__Source information__:
Start of Block

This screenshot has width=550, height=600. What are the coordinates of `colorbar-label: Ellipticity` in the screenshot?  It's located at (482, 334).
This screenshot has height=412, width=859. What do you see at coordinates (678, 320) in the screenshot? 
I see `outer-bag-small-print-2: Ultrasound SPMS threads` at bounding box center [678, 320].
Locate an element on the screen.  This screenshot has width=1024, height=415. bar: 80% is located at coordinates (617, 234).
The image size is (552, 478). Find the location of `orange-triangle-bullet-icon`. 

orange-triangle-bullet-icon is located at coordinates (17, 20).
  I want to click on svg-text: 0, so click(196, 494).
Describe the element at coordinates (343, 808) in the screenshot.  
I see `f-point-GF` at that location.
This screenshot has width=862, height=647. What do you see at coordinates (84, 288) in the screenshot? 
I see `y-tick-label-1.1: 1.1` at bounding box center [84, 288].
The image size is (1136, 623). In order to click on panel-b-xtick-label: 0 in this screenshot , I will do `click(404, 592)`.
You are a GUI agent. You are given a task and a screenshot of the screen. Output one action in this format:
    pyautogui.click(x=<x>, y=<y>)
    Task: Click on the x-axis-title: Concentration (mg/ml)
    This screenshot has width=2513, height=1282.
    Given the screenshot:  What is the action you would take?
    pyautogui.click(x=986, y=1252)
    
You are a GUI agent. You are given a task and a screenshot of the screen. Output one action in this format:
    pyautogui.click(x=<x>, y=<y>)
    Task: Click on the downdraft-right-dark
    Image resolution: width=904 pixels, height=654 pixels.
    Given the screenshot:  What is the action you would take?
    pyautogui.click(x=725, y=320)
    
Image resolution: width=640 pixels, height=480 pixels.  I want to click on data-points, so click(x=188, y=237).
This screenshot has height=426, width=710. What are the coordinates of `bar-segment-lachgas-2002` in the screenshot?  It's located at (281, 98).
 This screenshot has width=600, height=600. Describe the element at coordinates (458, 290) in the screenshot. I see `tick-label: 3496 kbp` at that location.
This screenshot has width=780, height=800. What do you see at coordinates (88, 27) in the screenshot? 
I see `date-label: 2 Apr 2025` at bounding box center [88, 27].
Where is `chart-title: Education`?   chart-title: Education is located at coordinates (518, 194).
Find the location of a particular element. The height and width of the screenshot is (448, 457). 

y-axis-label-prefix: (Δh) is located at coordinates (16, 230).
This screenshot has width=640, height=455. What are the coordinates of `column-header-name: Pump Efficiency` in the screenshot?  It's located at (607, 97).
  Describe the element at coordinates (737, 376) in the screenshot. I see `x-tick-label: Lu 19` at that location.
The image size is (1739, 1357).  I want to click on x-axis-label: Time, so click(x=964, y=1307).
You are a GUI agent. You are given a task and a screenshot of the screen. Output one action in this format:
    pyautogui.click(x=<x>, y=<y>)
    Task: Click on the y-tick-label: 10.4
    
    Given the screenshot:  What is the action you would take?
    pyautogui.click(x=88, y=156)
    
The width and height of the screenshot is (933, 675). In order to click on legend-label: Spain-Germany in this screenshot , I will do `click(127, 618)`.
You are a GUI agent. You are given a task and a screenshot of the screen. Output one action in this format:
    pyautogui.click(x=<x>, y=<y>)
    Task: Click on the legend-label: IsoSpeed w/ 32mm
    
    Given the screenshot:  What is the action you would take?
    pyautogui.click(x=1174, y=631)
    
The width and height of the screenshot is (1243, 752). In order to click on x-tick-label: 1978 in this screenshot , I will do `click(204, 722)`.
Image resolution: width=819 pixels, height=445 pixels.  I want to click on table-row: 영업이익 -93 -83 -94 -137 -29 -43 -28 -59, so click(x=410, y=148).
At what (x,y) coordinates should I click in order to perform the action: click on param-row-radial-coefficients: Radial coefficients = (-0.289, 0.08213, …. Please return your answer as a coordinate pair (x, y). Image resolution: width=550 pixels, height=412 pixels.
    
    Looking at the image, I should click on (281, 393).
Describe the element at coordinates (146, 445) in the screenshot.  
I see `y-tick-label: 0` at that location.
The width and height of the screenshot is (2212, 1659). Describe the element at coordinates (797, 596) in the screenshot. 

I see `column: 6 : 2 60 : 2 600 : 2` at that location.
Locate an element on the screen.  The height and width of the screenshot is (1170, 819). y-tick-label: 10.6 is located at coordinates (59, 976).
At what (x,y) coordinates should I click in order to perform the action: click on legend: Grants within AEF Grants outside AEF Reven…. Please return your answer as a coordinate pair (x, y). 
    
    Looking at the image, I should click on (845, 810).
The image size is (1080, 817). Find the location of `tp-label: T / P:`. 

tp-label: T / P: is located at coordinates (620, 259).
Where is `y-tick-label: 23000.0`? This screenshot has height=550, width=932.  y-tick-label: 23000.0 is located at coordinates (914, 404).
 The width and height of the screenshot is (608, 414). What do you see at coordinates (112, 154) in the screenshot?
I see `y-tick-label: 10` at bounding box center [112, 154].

End of Block

__What to produce__: Report how many lines in the listing above contain the string "perform", giving only the number.

__Exercise answer__: 2